Let’s take this code here. Let’s assume we’re storing in memory items in a dictionary of dictionaries.
public void AddToCache(string category, string key, object item)
{
if (cacheDictionary == null)
cacheDictionary = new Dictionary<string, Dictionary<string, object>>();
cacheDictionary[category].Add(key, item);
}
Now we can assume there are also methods to get something from cache, and to delete something from cache. Under heavy load, we could assume that if a large item is being added to the cache dictionary, that other requests might also try to add this item, or try to get this item while the add is occurring. This would result in thread collisions and contention as requests tried to read from an object locked for writing without the appropriate locking semantics to held the threads know when to wait.
There are two ways to get around this. The first is to wrap your code with a generic object lock like this.

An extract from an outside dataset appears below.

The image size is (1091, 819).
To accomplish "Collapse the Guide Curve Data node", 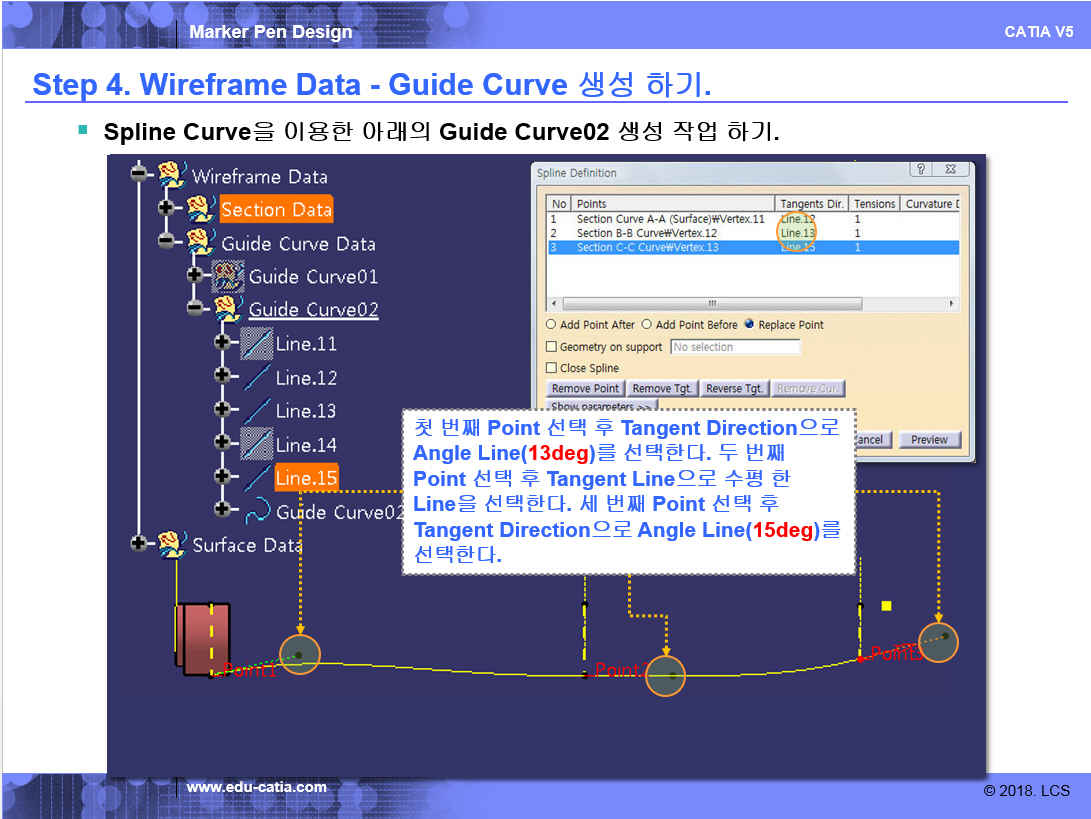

object _addLock = new object();
public void AddToCache(string category, string key, object item)
{
lock(_addLock)
{
if (cacheDictionary == null)
cacheDictionary = new Dictionary<string, Dictionary<string, object>>();
cacheDictionary[category].Add(key, item);
}
}
The second would be use an actual ReaderWriterLock. These types of locks have an advantage over the locking semantic above. The locking semantic above blocks all threads when the lock object is locked. A ReaderWriterLock allows data to be read by multiple threads at the same time, only blocking when a write is going to occur. So that would look like this:
private ReaderWriterLock _readerWriterLock = new ReaderWriterLock();
public void AddToCache(string category, string key, object item)
{
_readerWriterLock.AcquireWriterLock(Timeout.Infinite);
if (cacheDictionary == null)
cacheDictionary = new Dictionary<string, Dictionary<string, object>>();
cacheDictionary[category].Add(key, item);
_readerWriterLock.ReleaseWriterLock();
}
public object GetFromCache(string category, string key)
{
_readerWriterLock.AcquireReaderLock(Timeout.Infinite);
if (cacheDictionary == null)
cacheDictionary = new Dictionary<string, Dictionary<string, object>>();
var item = cacheDictionary[category][key];
_readerWriterLock.ReleaseReaderLock();
return item;
}
This would allow for multiple threads to read the data while the add would lock for writing, causing the read threads to appropriately wait for the write to end. Without these locking semantics in place, you can put yourself in a poor position if your server ends up deadlocking on shared cached resources.